August 15, 2009

Milking it for all it’s worth

I'm alternately entertained and consternated by lists of things I’m supposed to eat – or not. For example, one article advises me to drink milk for calcium to prevent osteoporosis. But another tells me to avoid dairy products to reduce my risk of heart disease.

That, along with a visit to a restaurant where every other thing on the menu had goat cheese in it, got me wondering: Why do humans consume products made from the milk of ruminants?

Or, as Calvin once said to Hobbes, “Why do we drink cow milk?? Who was the guy who first looked at a cow and said, ‘I think I’ll drink whatever comes out of these things when I squeeze ’em!’?”

Cattle have been domesticated for thousands of years, but even before then sheep, goats and other ruminants were domesticated and provided dairy products like cheese, which was developed about 10,000 years ago in the Middle East.

Legend tells of a trader carrying milk in a pouch made from a sheep’s stomach. After being jostled by the movement of the trader’s horse all day, the milk separated into curds and whey. Hungry, he ate/drank it anyway, and the rest is history.

Curds are solidified bits of milk, mostly protein and fat. Whey is the liquid that’s left over, mostly water, lactose (milk sugar), and some proteins and minerals. Yum.

Strain the whey from the curds and you have, basically, cottage cheese. Adding various bacterial cultures and leaving the results to harden produces different types of “aged” cheese. Soft cheeses, such as Camembert, are aged for a short time. Hard cheeses such as Roquefort are aged longer. Both Camembert and Roquefort are made using molds related to penicillin.

Dairy consumption is an almost entirely European idea, although it did also crop up in the Middle East and parts of Africa. Since Europeans spent the 15th through the 19th centuries colonizing other parts of the world, dairy products have become more widespread.

But many segments of the world’s populations do not — or cannot — consume dairy foods. The late, great Bob Mervine, one of Orlando’s most famous foodies, once told me the use of milk and cheese is unheard of in traditional Asian cuisine. Almost 100 percent of Asians are lactose intolerant.

Dairy consumption, evolutionarily speaking, is a recent mutation. The ability to digest lactose is present in infants, because they subsist almost entirely on milk. But the production of lactase (the enzyme that digests lactose) slows after infancy and stops at about age four. Or would, if we didn’t keep consuming milk from other animals.

Lactose tolerance is found only in cultures that have a long history of dairy consumption, such as northern Europe, where only 4 percent of Swedes are lactose intolerant.
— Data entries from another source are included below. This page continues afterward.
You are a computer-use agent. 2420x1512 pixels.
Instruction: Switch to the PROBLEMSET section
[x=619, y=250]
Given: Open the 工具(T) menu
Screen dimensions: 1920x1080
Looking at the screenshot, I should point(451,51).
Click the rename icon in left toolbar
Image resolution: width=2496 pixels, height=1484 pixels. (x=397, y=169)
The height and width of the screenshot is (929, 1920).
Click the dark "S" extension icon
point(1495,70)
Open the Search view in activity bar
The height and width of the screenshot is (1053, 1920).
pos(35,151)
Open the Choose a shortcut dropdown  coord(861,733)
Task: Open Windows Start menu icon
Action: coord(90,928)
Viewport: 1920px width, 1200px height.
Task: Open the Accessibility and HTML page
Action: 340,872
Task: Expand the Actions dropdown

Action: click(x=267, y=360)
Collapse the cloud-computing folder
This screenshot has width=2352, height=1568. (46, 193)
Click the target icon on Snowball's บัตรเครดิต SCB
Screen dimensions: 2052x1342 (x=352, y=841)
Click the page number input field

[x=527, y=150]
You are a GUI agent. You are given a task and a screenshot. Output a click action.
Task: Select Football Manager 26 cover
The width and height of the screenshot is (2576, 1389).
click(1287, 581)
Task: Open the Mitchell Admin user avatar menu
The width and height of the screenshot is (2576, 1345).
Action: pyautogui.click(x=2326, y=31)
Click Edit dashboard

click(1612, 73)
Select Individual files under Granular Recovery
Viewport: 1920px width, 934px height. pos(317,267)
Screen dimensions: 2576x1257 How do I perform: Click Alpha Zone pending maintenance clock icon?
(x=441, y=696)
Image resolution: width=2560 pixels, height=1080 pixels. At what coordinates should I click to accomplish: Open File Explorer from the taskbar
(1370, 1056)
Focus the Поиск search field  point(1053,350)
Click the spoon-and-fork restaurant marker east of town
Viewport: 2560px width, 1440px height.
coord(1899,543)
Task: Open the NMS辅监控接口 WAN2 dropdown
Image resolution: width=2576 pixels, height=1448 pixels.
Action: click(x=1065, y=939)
In Africa, the population of southern Sudan, where people have long been cattle herders, is only 17 percent lactose intolerant. But in Nigeria, where the climate is not conducive to raising cattle, the lactose intolerance rate is 99 percent.

Native Americans also have a high rate of lactose intolerance — 95 percent — presumably because it is so hard to milk a wild buffalo.

Many nutritionists and physicians now question the health benefits of humans consuming milk from other mammals. Especially when cow’s milk is what allows a calf to double its body weight in only 47 days.